Yes, I, as a writer, want to share my work and show people who feel the same way I do that they are not alone, but to the people who don't share those feelings, I don't want them to tear away my escape. When musicians play a new song for the first time it's rough around the edges and they would never want to immediately share it with the world but after a few rough drafts and lots of studio time they release the track and even eventually an album which can speak to thousands if not millions or even billions of people. And that's the same feeling I have towards my writing, I would rather edit it 10 times over to make sure I'm sending in my best work than sit there and send in something that is lacking so much of my normal depth and passion.
I have been honing my writing skills since I was in second grade and in that time I have only let a hand full of people read any of my stories before their completions and editing. The older I get the more confident I am in my writing but the more I fear the rejection of others and the way they will destroy the paradise I have found and made for myself. I don't want someone to tell me my writing is good, I want someone to be devastated when one of the characters dies, or angry when one of the characters is being mind-numbingly stupid, and I want them to utterly consumed by my words to the point where the will finish the book in hours or days depending on their free-time. It's a very lofty goal but I hold myself to that standard and feel sub-par when my work is unedited and rough, so I rarely share it.
As crazy as that goal seems it's what I judge all books on and when someone asks me to read their work for a fictional personal story they write I hold them to that same kind of standard. Beyond all my doubts about my writing I know what I want it to be and I will one day get the courage to share it, but until then I am my toughest critic and I will spend hours writing and editing my work tearing it apart until I think it's perfect and it moves me the way I want others to be moved by it.
The few times I have shown others my work before being fully done they are entranced by the writing and are always wanting more, but it still makes me nervous because even if that part of that story is as good as I want it to be I still doubt that everyone outside of my close friends will understand what my writing truly means to me. I hope to one day be on the same path that Hemingway, King, Rowling, Lovecraft, and Austen were/ are on and follow in their footsteps of bringing emotions and escapes to peoples lives. I found my happy place in a journal and a pencil and I find m escape from reality in my imagination and I want so desperately to share it with people but I'm just not ready to give up my secret joys and passions and tragedies when I know or think they can be better and could relate to more people.

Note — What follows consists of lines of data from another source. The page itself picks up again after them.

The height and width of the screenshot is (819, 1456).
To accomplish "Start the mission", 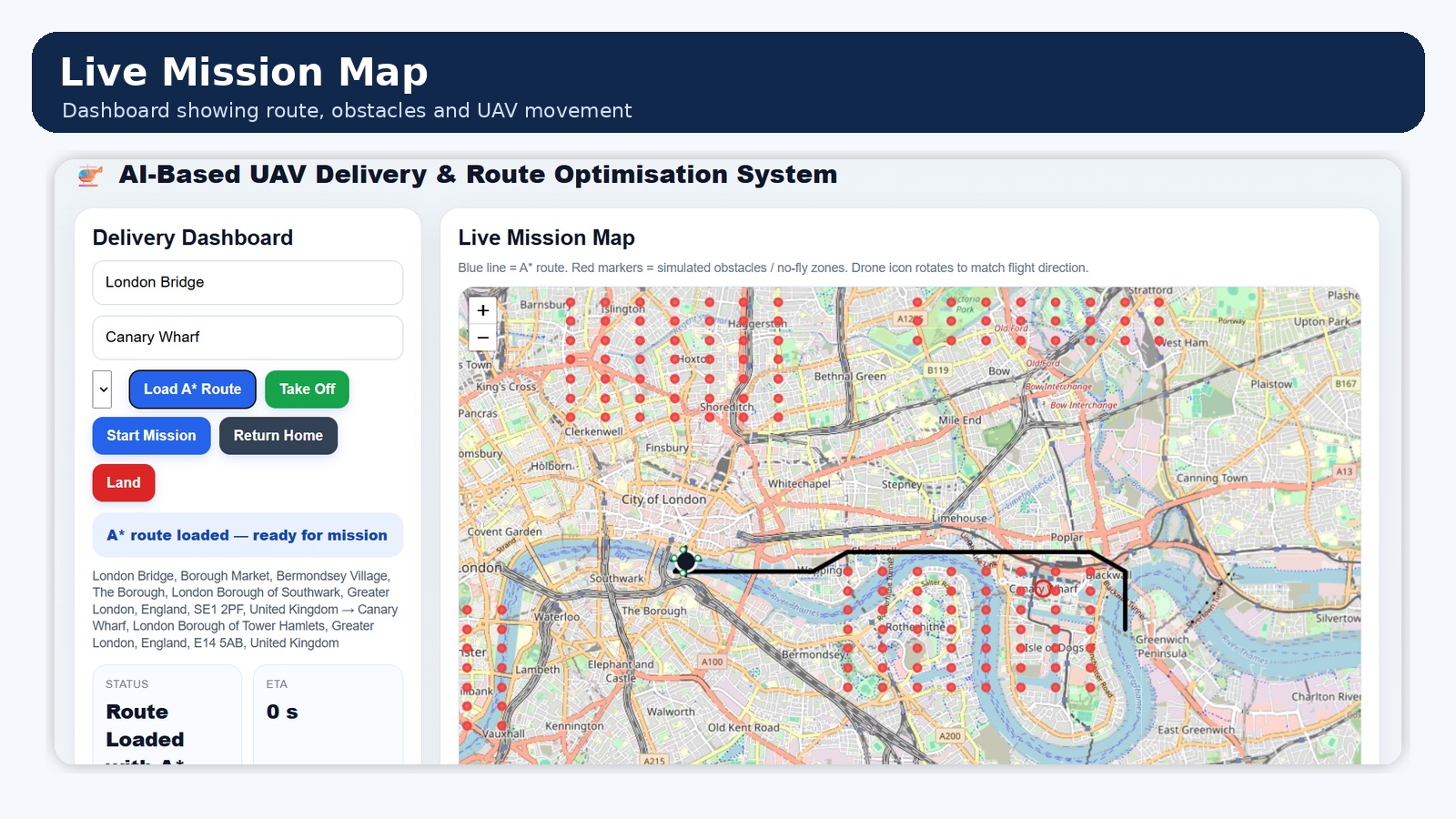I will 151,436.
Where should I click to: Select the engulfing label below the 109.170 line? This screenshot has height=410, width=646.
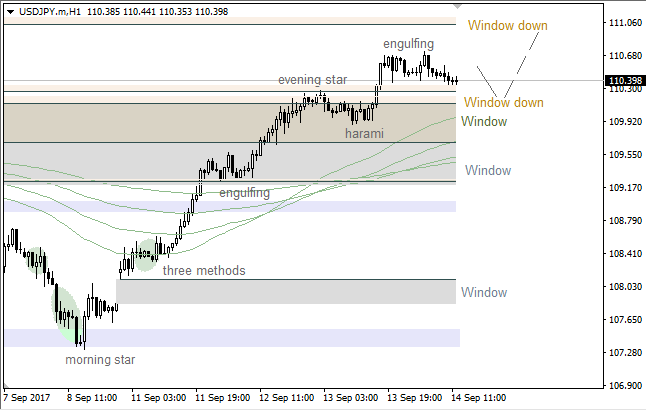point(244,192)
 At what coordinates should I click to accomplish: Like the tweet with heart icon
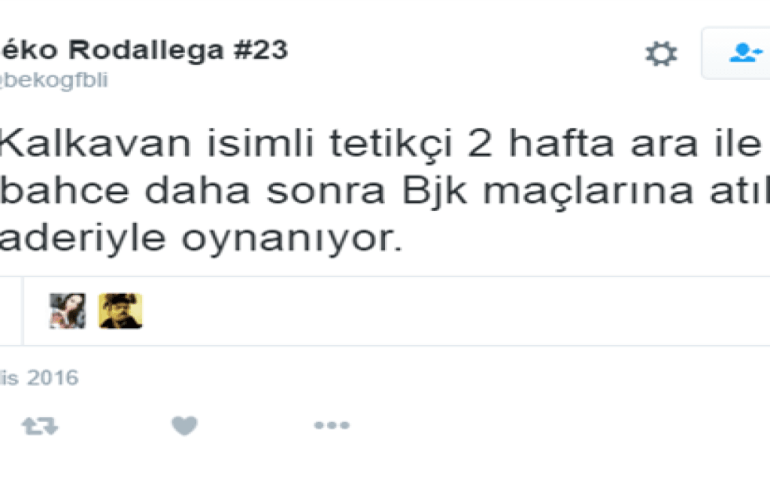click(x=185, y=425)
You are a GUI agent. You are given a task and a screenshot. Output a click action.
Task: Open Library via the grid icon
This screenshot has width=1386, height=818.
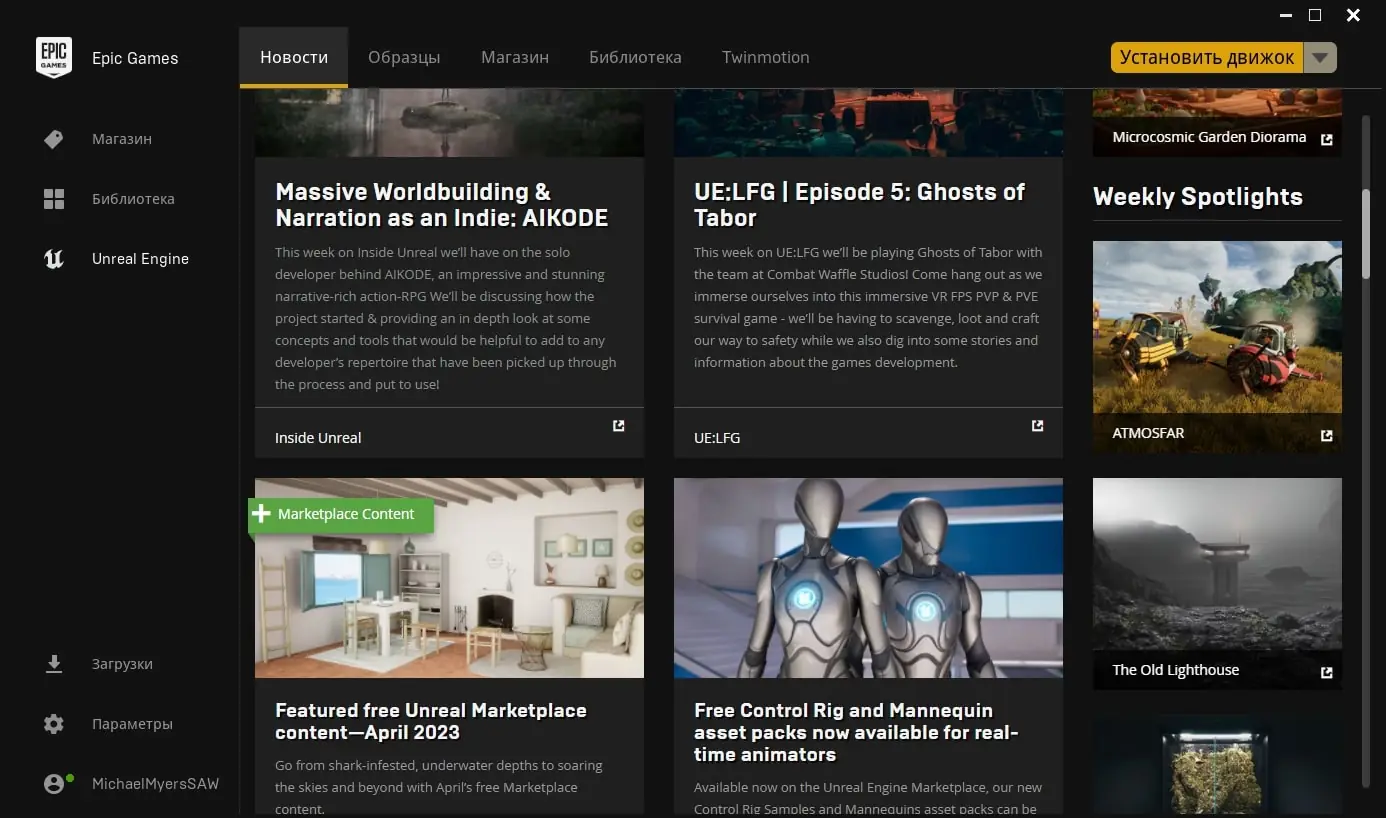point(54,199)
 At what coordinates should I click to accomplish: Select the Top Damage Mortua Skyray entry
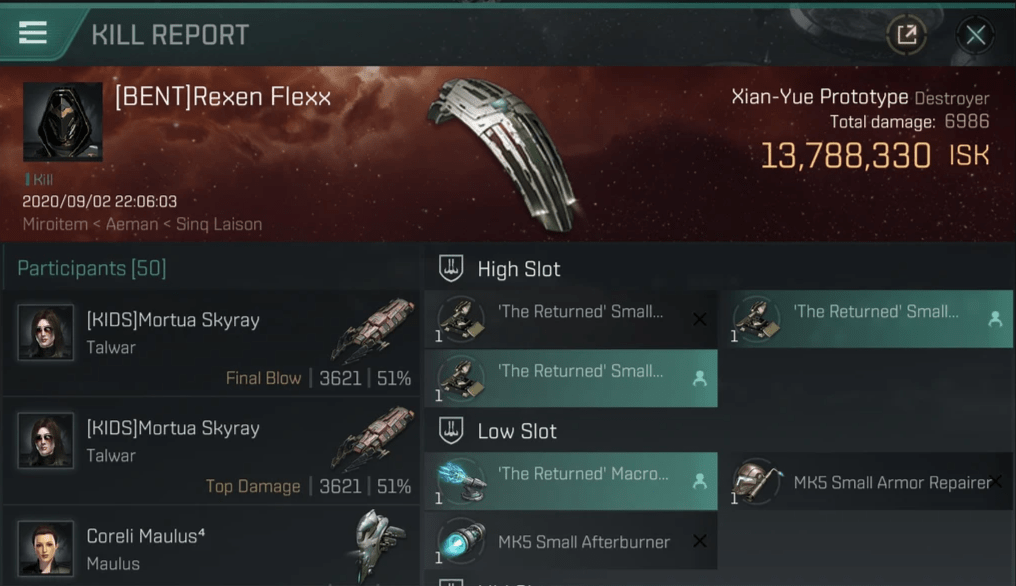coord(211,452)
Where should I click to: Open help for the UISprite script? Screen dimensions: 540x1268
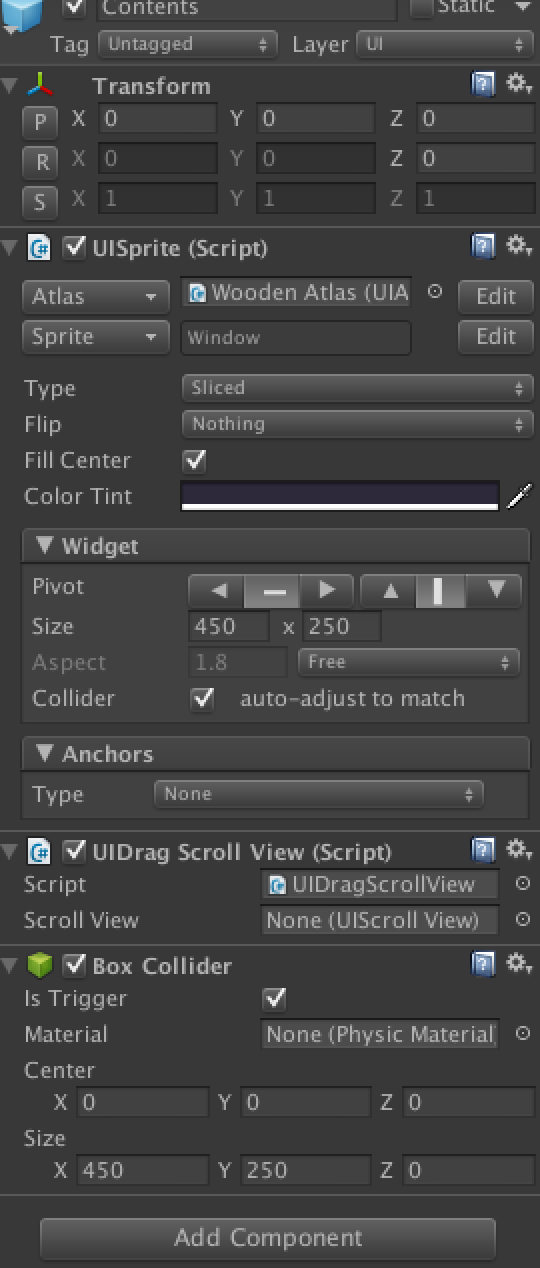click(483, 247)
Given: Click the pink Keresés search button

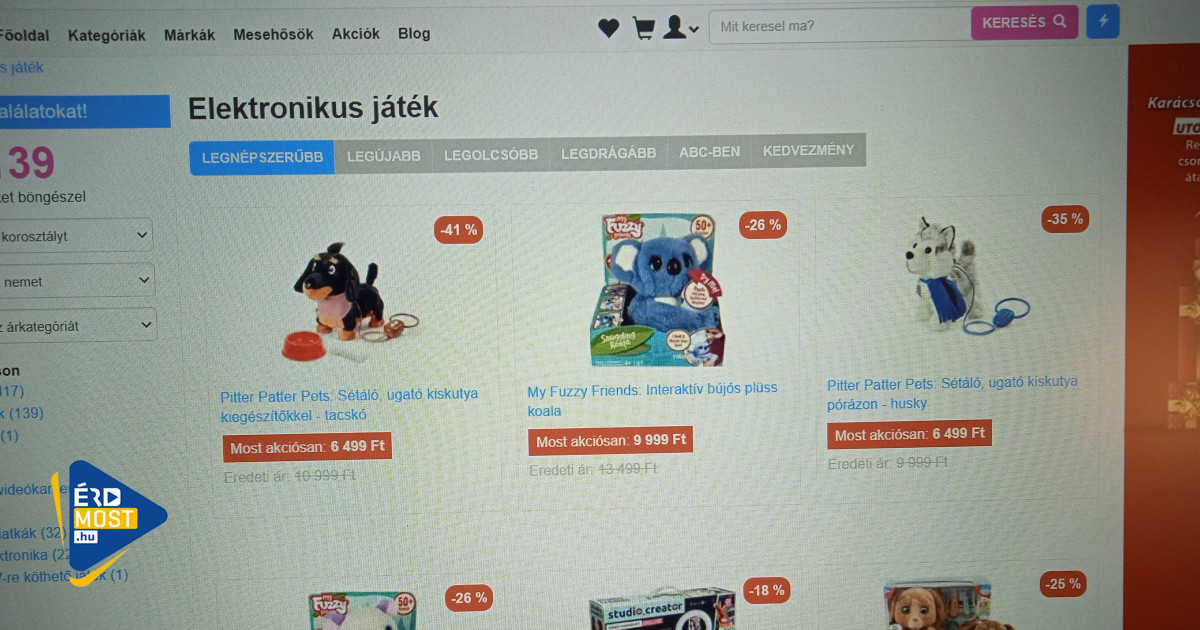Looking at the screenshot, I should (x=1024, y=22).
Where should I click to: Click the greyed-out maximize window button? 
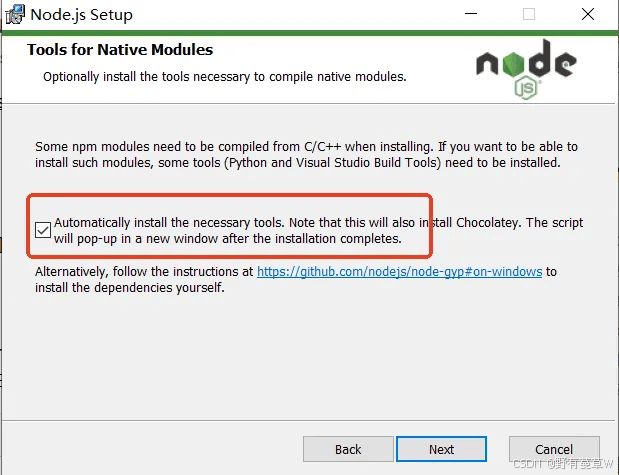(x=529, y=14)
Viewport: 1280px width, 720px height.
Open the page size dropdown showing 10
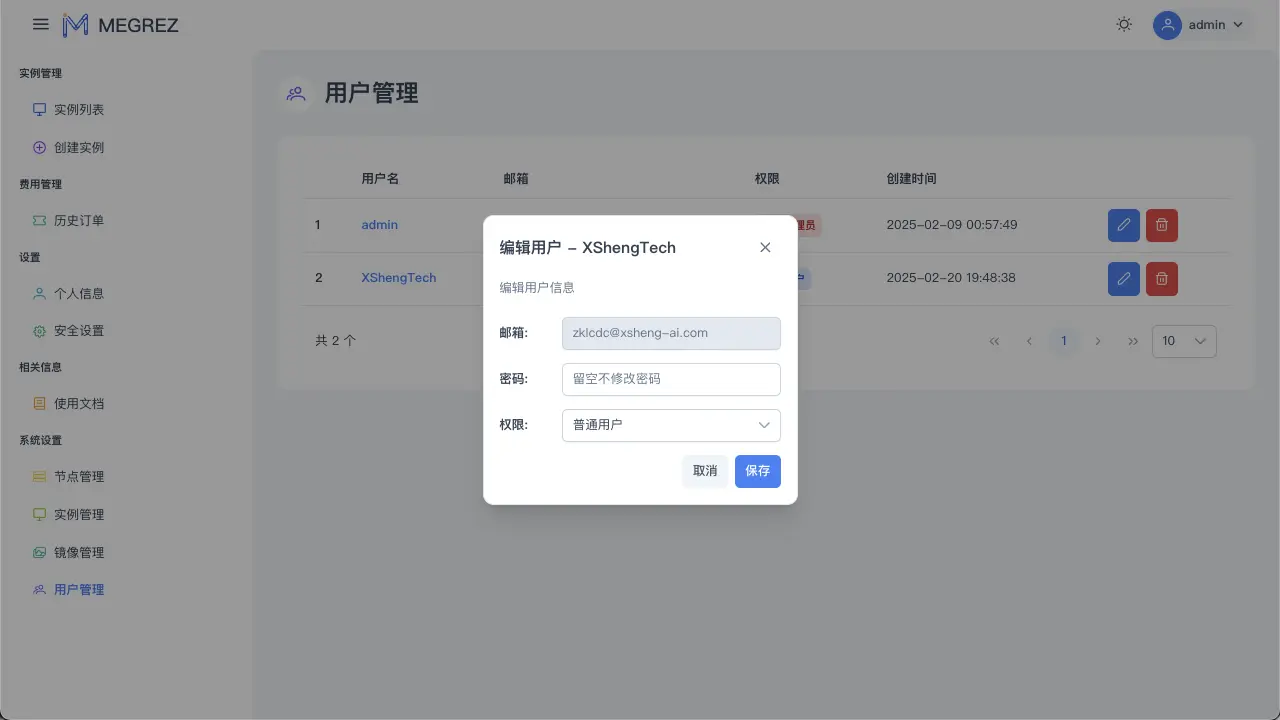1184,341
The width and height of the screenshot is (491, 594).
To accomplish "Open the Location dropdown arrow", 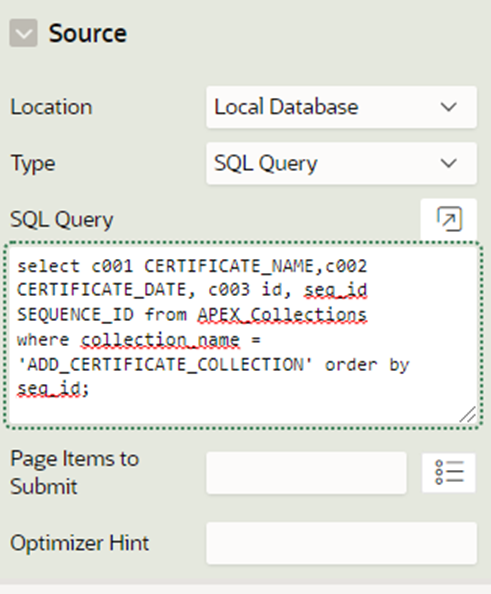I will (x=449, y=107).
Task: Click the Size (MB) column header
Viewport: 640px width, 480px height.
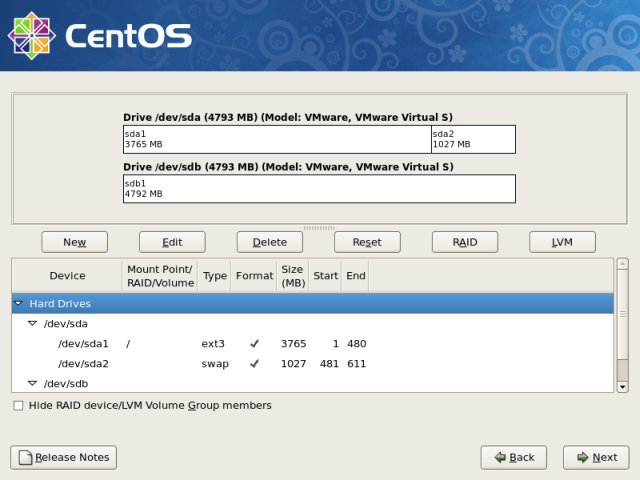Action: click(292, 275)
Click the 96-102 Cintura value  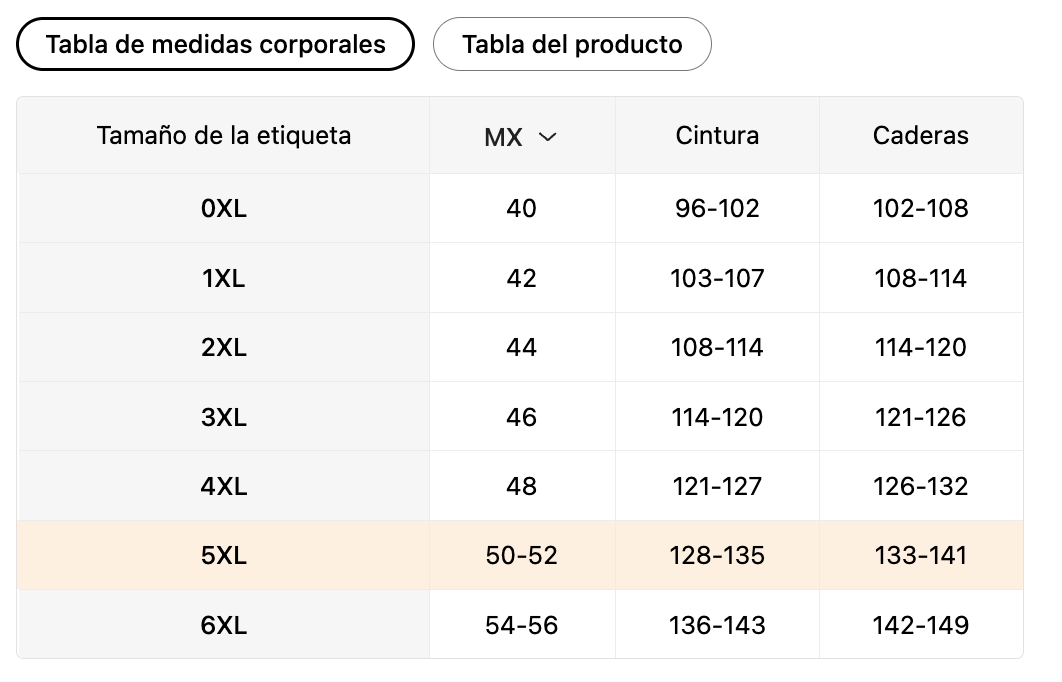tap(717, 208)
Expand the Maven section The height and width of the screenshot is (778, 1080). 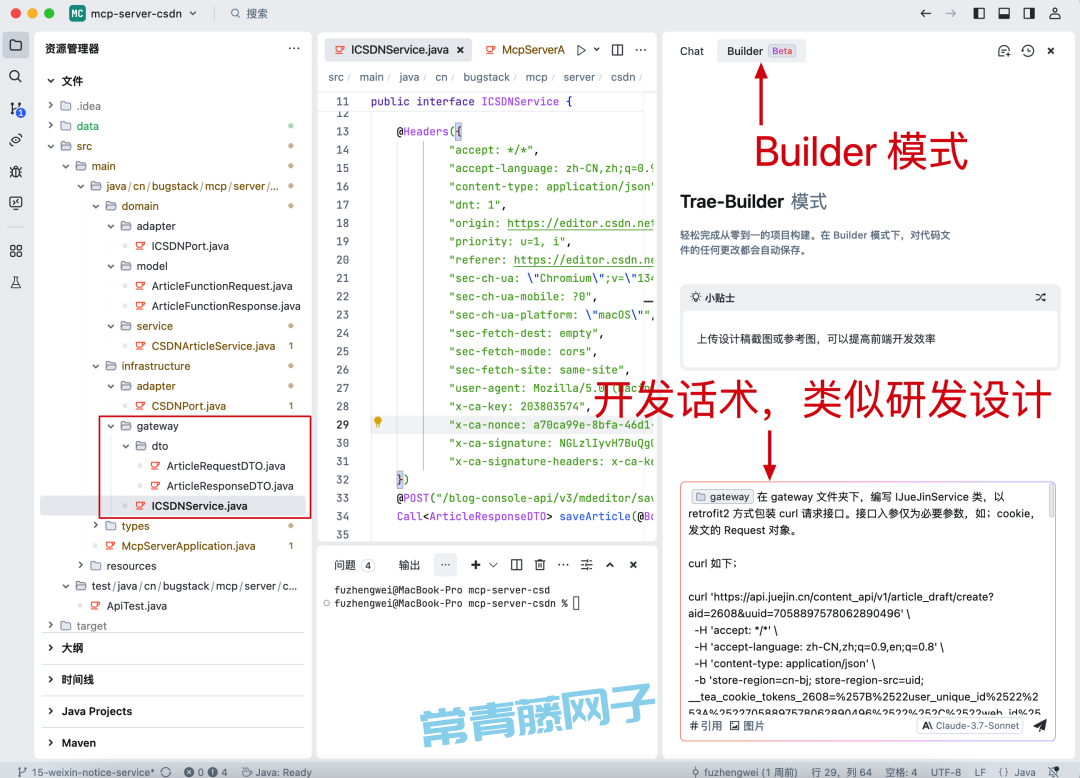coord(78,743)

I recently shared an article I wrote with my friends and family and I got a lot of positive feedback which was great but I was sad to hear that no one really had any negatives. I put a lot of thought behind the work and did lots of detailed searches when I was writing the article but I still thought the work was rough and needed more depth or something. I wanted people to get excited and start discussions arguing about the plausible ways things could happen or even argue over the types that should be created first and really get into the article the same way I had when I was writing it which didn't happen as far as I know. I'm thankful that so many people liked and read the article but I just wish more people would get into it and send comments to me that are more than just "good job" or "great writing". How am I supposed to get better when people won't give me real feedback? I want someone who I know will be brutally honest with me and tell me where I'm lacking in my writing to really help me grow and be even better and more confident.